What is expected
Repeat the data below without any change, starting at the line that contains "The width and height of the screenshot is (800, 599)." and ending at the line that contains "Click the empty", with both of those lines included.

-- START OF Records shown --

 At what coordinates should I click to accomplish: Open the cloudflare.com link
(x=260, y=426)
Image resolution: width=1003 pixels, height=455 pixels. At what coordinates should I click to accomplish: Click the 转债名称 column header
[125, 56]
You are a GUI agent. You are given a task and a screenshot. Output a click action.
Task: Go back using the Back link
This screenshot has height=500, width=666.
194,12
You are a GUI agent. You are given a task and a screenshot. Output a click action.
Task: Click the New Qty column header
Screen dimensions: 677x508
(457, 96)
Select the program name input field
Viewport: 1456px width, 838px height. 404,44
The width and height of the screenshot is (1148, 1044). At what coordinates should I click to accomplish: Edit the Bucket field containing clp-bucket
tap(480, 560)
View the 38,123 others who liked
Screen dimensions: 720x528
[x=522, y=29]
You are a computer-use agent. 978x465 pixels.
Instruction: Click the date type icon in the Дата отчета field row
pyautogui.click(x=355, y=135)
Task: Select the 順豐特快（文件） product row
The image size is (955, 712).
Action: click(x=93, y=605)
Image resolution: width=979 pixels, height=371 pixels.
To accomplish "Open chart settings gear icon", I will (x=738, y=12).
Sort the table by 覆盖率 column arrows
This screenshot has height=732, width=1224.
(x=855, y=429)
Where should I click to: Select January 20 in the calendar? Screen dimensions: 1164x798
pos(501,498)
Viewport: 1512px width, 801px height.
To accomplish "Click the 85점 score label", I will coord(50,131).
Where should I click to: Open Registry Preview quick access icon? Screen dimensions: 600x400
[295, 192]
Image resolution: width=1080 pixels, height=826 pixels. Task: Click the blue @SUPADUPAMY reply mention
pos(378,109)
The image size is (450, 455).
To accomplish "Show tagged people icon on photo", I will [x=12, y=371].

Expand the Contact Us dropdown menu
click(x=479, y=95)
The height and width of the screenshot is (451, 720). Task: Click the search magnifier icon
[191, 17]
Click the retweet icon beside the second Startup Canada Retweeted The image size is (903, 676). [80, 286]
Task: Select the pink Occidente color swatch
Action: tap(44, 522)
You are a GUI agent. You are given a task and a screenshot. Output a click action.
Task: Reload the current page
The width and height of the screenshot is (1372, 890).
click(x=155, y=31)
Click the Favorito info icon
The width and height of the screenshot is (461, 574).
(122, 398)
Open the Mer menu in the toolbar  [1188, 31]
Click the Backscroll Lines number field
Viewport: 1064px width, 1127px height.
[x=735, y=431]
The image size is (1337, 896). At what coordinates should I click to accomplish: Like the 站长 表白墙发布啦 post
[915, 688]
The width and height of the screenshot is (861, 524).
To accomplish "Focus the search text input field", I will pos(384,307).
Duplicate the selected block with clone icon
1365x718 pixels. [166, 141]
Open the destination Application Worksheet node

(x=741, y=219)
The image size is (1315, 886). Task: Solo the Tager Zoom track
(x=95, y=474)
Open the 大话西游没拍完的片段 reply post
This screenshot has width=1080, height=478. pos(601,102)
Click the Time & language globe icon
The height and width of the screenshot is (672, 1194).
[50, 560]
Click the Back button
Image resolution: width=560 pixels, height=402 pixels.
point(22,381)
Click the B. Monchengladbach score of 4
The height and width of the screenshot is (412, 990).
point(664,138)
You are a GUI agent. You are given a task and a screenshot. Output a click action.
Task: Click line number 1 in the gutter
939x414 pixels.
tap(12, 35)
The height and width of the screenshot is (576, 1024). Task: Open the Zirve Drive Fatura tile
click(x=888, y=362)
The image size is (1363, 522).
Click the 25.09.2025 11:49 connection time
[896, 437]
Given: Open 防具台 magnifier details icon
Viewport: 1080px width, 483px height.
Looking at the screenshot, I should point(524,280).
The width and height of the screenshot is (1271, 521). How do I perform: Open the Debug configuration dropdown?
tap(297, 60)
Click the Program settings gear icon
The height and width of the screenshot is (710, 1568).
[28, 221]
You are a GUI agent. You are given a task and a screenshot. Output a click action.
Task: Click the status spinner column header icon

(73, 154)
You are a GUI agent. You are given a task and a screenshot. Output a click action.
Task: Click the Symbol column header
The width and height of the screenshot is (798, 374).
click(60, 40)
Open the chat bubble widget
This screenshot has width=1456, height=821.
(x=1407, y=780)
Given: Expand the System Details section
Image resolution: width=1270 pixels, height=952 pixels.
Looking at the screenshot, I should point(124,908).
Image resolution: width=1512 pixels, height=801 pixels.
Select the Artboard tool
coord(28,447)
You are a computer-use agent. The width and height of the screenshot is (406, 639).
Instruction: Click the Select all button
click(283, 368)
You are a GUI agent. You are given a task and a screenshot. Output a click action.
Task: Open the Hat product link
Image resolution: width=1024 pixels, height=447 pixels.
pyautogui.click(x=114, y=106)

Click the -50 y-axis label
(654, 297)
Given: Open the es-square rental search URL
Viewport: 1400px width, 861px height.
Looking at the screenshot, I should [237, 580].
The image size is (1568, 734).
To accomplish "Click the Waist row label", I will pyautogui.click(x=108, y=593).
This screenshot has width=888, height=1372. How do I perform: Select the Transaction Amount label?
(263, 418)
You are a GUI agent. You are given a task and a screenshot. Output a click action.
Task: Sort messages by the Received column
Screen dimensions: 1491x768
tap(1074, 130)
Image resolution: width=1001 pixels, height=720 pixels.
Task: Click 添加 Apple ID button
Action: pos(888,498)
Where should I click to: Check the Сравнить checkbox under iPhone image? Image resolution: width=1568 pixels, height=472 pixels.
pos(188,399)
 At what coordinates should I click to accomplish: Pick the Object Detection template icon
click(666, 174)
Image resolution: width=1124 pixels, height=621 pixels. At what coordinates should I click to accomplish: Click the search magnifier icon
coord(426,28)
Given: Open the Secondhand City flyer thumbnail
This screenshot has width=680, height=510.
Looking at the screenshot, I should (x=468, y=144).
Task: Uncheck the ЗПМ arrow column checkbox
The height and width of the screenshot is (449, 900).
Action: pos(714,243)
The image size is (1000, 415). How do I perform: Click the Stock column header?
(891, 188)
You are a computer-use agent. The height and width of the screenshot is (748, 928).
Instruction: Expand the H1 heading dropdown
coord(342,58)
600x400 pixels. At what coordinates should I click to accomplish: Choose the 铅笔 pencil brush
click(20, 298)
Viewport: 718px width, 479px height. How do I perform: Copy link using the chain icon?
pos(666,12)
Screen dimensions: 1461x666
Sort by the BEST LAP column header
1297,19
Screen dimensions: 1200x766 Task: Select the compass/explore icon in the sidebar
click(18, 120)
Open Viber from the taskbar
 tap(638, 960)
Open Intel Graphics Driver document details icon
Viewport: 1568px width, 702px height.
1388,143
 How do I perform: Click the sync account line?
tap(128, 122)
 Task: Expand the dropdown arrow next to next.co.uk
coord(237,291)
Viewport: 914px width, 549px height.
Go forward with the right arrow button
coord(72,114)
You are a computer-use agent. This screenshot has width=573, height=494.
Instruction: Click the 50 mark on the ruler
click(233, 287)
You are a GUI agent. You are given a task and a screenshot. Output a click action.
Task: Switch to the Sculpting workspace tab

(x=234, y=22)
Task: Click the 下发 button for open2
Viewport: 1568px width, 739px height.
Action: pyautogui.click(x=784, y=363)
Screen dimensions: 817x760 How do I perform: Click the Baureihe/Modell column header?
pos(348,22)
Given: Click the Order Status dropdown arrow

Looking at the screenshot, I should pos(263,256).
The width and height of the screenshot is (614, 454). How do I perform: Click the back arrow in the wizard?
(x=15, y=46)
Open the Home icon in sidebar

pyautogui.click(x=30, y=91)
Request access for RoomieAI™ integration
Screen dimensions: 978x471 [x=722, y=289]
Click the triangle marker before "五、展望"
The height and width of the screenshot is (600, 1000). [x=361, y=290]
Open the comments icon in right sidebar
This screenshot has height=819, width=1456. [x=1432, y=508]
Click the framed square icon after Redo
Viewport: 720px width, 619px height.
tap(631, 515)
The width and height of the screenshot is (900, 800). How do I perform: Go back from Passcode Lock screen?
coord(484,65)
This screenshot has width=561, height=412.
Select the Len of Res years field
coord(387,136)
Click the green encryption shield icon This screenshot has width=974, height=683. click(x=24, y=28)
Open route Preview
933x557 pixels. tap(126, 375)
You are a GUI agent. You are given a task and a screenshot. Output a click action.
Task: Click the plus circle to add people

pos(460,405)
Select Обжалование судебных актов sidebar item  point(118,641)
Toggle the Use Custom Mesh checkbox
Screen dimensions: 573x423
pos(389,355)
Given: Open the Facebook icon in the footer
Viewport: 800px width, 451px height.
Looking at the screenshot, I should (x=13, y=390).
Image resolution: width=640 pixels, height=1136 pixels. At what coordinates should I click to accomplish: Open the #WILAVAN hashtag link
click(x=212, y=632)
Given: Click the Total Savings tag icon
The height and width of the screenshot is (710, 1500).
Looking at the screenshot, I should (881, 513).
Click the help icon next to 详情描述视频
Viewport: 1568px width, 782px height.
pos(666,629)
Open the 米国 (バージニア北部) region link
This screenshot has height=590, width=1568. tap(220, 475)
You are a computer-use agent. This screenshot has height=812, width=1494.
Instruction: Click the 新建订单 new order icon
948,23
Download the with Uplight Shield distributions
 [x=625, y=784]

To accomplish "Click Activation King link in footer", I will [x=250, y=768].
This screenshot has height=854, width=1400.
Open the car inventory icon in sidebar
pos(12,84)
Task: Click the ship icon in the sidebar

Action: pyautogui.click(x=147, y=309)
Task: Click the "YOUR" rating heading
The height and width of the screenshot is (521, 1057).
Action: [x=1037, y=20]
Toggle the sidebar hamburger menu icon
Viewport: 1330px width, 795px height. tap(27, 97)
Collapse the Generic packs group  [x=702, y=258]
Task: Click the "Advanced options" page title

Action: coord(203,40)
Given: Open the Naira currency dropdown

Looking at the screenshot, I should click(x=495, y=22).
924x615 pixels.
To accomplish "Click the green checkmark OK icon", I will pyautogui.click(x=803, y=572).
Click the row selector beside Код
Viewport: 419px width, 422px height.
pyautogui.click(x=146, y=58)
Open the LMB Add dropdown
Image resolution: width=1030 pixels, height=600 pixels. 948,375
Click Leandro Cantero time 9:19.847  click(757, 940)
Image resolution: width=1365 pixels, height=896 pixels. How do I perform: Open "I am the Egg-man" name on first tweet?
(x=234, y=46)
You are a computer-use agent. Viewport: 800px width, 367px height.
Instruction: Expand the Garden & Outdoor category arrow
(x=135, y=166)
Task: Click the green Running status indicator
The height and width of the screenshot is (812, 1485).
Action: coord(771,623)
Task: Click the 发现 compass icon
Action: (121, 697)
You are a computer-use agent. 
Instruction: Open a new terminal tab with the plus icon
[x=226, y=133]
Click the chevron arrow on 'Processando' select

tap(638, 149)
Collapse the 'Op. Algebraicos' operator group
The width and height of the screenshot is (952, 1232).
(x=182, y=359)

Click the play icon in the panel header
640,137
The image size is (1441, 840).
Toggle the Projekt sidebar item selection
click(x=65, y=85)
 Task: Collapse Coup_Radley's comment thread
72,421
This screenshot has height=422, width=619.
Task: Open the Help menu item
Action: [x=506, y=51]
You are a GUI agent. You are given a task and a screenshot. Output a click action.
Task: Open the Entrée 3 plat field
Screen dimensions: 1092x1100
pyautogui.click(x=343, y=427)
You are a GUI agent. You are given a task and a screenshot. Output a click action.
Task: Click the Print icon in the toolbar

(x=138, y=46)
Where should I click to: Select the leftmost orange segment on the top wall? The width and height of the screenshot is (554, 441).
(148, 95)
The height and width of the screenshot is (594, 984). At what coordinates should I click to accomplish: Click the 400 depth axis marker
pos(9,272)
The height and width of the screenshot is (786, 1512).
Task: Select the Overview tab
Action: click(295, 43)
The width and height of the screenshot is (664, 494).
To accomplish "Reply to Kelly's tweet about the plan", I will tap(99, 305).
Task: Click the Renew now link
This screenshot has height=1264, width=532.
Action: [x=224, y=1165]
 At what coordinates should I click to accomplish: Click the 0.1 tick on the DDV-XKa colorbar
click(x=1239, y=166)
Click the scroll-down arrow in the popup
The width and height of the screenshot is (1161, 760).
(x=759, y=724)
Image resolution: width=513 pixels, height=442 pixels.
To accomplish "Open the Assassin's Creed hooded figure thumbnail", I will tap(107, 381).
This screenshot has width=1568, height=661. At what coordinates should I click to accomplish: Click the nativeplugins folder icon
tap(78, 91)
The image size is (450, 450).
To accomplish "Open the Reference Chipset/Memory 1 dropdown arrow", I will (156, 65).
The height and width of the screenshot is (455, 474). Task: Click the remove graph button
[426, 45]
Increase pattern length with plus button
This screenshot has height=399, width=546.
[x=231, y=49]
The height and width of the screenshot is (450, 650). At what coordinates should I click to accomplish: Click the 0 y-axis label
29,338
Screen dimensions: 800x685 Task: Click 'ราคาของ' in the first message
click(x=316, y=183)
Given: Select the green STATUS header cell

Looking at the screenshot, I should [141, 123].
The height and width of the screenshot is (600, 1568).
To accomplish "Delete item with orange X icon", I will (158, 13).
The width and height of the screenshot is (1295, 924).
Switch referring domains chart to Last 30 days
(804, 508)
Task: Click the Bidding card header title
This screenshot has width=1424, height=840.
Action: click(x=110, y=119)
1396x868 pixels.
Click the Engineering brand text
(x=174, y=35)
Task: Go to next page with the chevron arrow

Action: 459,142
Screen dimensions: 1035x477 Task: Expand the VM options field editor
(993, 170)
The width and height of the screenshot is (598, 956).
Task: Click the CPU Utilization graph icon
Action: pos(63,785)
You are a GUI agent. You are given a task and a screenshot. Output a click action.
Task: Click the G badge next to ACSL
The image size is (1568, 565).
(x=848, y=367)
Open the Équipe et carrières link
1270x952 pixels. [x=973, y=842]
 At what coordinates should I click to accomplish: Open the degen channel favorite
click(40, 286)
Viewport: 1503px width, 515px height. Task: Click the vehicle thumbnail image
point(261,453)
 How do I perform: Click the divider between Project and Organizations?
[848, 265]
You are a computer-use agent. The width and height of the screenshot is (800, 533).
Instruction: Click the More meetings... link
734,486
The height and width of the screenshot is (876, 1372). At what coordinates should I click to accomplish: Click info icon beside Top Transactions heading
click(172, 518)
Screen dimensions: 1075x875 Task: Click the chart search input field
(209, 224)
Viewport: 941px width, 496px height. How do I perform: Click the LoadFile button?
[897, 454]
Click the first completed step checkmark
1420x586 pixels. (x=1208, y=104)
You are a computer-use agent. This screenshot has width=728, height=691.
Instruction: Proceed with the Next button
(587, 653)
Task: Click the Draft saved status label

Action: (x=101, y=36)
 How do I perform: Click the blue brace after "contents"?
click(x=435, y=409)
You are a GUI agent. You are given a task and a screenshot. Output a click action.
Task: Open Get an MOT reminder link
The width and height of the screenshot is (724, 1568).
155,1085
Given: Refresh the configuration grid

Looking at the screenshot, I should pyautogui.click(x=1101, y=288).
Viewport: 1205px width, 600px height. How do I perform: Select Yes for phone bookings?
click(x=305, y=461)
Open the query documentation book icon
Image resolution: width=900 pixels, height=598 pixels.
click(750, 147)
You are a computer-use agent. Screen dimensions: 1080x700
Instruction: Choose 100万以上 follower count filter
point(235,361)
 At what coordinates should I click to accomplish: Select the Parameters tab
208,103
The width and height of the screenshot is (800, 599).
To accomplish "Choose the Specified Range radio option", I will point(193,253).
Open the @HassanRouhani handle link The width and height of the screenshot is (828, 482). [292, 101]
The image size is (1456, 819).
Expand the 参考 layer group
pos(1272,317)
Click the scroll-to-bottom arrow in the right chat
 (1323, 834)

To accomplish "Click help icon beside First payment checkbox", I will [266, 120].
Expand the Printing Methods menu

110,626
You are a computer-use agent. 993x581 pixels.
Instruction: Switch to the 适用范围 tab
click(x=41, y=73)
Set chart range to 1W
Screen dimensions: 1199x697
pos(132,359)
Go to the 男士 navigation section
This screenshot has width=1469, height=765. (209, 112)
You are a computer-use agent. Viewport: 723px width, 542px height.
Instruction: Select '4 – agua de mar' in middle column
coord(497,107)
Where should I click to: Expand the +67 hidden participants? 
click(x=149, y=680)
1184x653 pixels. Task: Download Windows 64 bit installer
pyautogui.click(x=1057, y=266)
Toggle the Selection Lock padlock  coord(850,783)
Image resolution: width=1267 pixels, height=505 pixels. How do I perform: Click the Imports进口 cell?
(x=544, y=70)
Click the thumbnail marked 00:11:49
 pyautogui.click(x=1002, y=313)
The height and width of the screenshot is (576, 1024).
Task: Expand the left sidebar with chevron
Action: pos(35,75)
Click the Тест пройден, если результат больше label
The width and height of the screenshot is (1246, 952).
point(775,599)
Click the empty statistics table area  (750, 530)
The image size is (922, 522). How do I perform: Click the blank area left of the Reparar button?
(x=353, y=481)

-- END OF Records shown --

Task solution
The width and height of the screenshot is (800, 599).
To accomplish "Choose the Specified Range radio option", I will point(193,253).
Open the @HassanRouhani handle link The width and height of the screenshot is (828, 482). [292, 101]
The image size is (1456, 819).
Expand the 参考 layer group
pos(1272,317)
Click the scroll-to-bottom arrow in the right chat
 (1323, 834)

To accomplish "Click help icon beside First payment checkbox", I will [266, 120].
Expand the Printing Methods menu

110,626
You are a computer-use agent. 993x581 pixels.
Instruction: Switch to the 适用范围 tab
click(x=41, y=73)
Set chart range to 1W
Screen dimensions: 1199x697
pos(132,359)
Go to the 男士 navigation section
This screenshot has width=1469, height=765. (209, 112)
You are a computer-use agent. Viewport: 723px width, 542px height.
Instruction: Select '4 – agua de mar' in middle column
coord(497,107)
Where should I click to: Expand the +67 hidden participants? 
click(x=149, y=680)
1184x653 pixels. Task: Download Windows 64 bit installer
pyautogui.click(x=1057, y=266)
Toggle the Selection Lock padlock  coord(850,783)
Image resolution: width=1267 pixels, height=505 pixels. How do I perform: Click the Imports进口 cell?
(x=544, y=70)
Click the thumbnail marked 00:11:49
 pyautogui.click(x=1002, y=313)
The height and width of the screenshot is (576, 1024).
Task: Expand the left sidebar with chevron
Action: pos(35,75)
Click the Тест пройден, если результат больше label
The width and height of the screenshot is (1246, 952).
point(775,599)
Click the empty statistics table area  (750, 530)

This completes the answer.